--- Start of EXCERPTED PASSAGE ---

Oh, Big 12. When you’re not messing up your own expansion plans, penalizing university marching bands, or setting new lows in officiating, you can be moderately exciting. There have been weeks when you have left the college football world in awe, with your scoring explosions, your unexpected comebacks on the road, and your last-minute heroics. There have been weeks when you have been, without question, the strongest conference in the land.
This was not one of those weeks.
Baylor may be the only Big 12 team still technically in contention for the college football playoffs this season, but nobody seems especially impressed with the Bears right now. The 38-10 win over Rice was predictable and workmanlike, but not without its hiccups. Baylor was slow out of the gate and at point in the second quarter, the Bears were even down 3-0!
The football never threatened to excite, but the halftime show provided plenty of fireworks. First, there was the Rice Marching Owl Band, which has a reputation for making fun of its opponents and didn’t back down from mocking Baylor over the school’s recent sexual assault scandal (Sarah Bronson, Texas Observer).
Here, see for yourself:
Depending on your perspective, this was either an excellent attempt at trolling Baylor, or “disgusting” and “classless.” Many agreed that the show was edgy and funny, but also in poor taste. Rice ultimately issued a statement to the effect of “sorry, but not really” for the incident.
Art Briles was in the audience for the first half, because he loves Baylor Nation and wanted to support his players and former assistants (Sam Khan, Jr., ESPN). He was well-received by the Bears fans who recognized him, and allegedly, he received a standing ovation too.
Oh, and if all that wasn’t enough, Shawn Oakman, currently under indictment for sexual assault, was in the Baylor locker room talking to former teammates. When questioned, Jim Grobe claimed not to know who Oakman was, and the school later reiterated that the former player has been banned.
SMH, Baylor, SMDH.
The Cyclones didn’t lose to a non-conference opponent this weekend, but that’s only because Iowa State played a Big 12 opponent instead, and promptly lost to TCU 41-20 in a game that was actually more competitive than the scoreline would suggest.
Indeed, Iowa State actually improved in the running game, rushing for 138 yards, after averaging just over 80 yards in the previous two games. The problem was the passing game, which was...well, let’s just use this quote from our friends in the comments section at WRNL:
Iowa State is off to an 0-3 start and it doesn’t get easier from here.
What about TCU? You don’t learn much from a blowout win over an overmatched conference opponent. But that doesn’t keep TCU fans from using words like “impressive” to describe the defense and singing the praises of Kenny Hill.

--- End of EXCERPTED PASSAGE ---
--- Start of DATA PROVIDED ---

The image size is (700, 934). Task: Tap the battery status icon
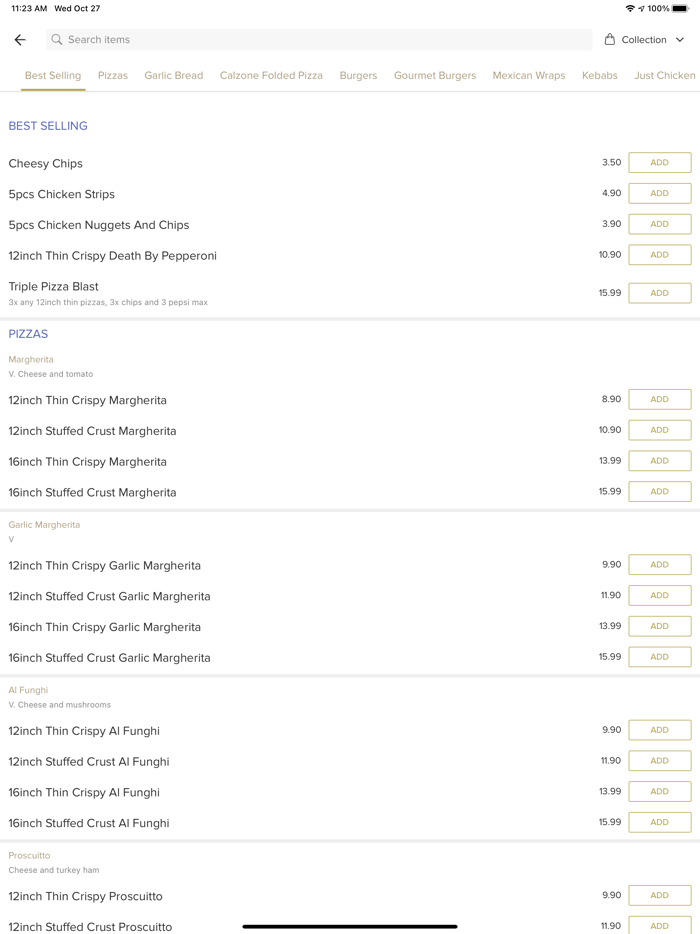[x=680, y=8]
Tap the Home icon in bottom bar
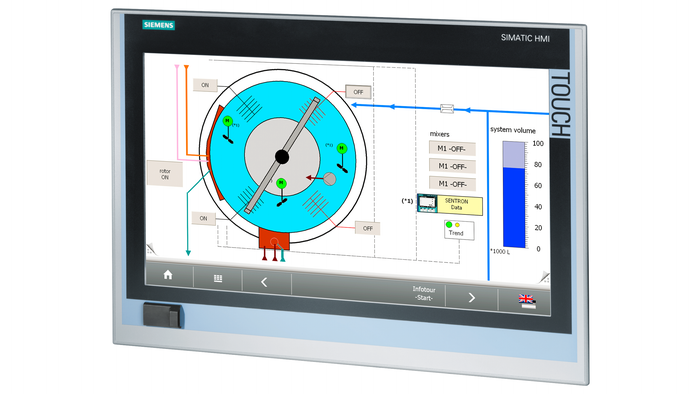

--- End of DATA PROVIDED ---

▶ [INSTRUCTIONS]:
1. According to the Big 12 football recap, what was the final score of Baylor's win over Rice?
2. Name every person mentioned by name in the Big 12 football recap.
3. Carry the Big 12 football recap forward from its final sentence.
The listing that comes after the Big 12 football recap was taken from a different source.

▶ [EXPECTED ANSWERS]:
1. Baylor beat Rice 38-10.

2. Sarah Bronson, Art Briles, Sam Khan, Jr., Shawn Oakman, Jim Grobe, Kenny Hill

3.
This is all a bit premature, but a 2-1 start and top position in the conference standings is probably worth bragging about. A little.
Normally, this would just be a paragraph of LOL emojis, but we really need to talk about Kansas football. Our cousins down river experienced a 41-7 blowout loss to Memphis. But that score doesn’t really tell the full story.
Buried in that nightmare of a scoreline is a defense that played pretty well, and might have made more of an impact if the offense wasn’t so intent on giving the game away. After holding Memphis to just 13 points in the first quarter, Kansas actually scored to narrow the lead to 13-7.
What happened after that? Kansas football happened. Four turnovers in the first half, and another one in the final stanza of the game pretty much sealed the Jayhawks fate, and prompted this reaction from head coach David Beaty:
Kansas does catch a break of sorts this weekend. It is theoretically impossible to lose to BYE.
If you’re not feeling at least a hint of that emotion with the shady, fruity German name on watching Oklahoma lose in spectacular fashion to Ohio State, you’re probably dead inside. Or a Michigan Man.
The 45-24 scoreline (which includes an OU touchdown that wasn’t a touchdown at all) isn’t an accurate reflection of the speed of Ohio State’s athletic receivers (what is Noah Brown I don’t even) or the Buckeyes’ total domination at the line of scrimmage.
Instead, it was emblematic of the Sooners’ defensive woes. Looking variously confused and overmatched, Oklahoma allowed Ohio State almost 300 rushing yards on the day, to go with JT Barrett’s 152 yards through the air.
Afterwards, Oklahoma was left to ponder what had gone wrong in a game that should have been a tight contest between two elite squads. The answer is easy and deflating: everything. But mostly Mike Stoops. (That sudden burst of joy you’re feeling, K-State fan? It’s that schadenfreude again).
Finally, Oklahoma also gave the rest of college football an object lesson in what not to do before a big game: run smack on your talented, highly-rated opponent. Basic, right?
Ohio State enjoyed that one, I think. pic.twitter.com/kgdGtSDY6u— David Ubben (@davidubben) September 18, 2016
The Cowboys bore the brunt of one of the most egregious bad calls in Big 12 history a week ago. This week, quietly and with little fanfare, the team bounced back with a hard-fought 45-38 win over a game Pitt squad.
Mason Rudolph threw for 540 yards on the day, a new school record. Pretty much the only obstacle Oklahoma State passing game faced was the weather, as the teams had to endure a lengthy lightning delay.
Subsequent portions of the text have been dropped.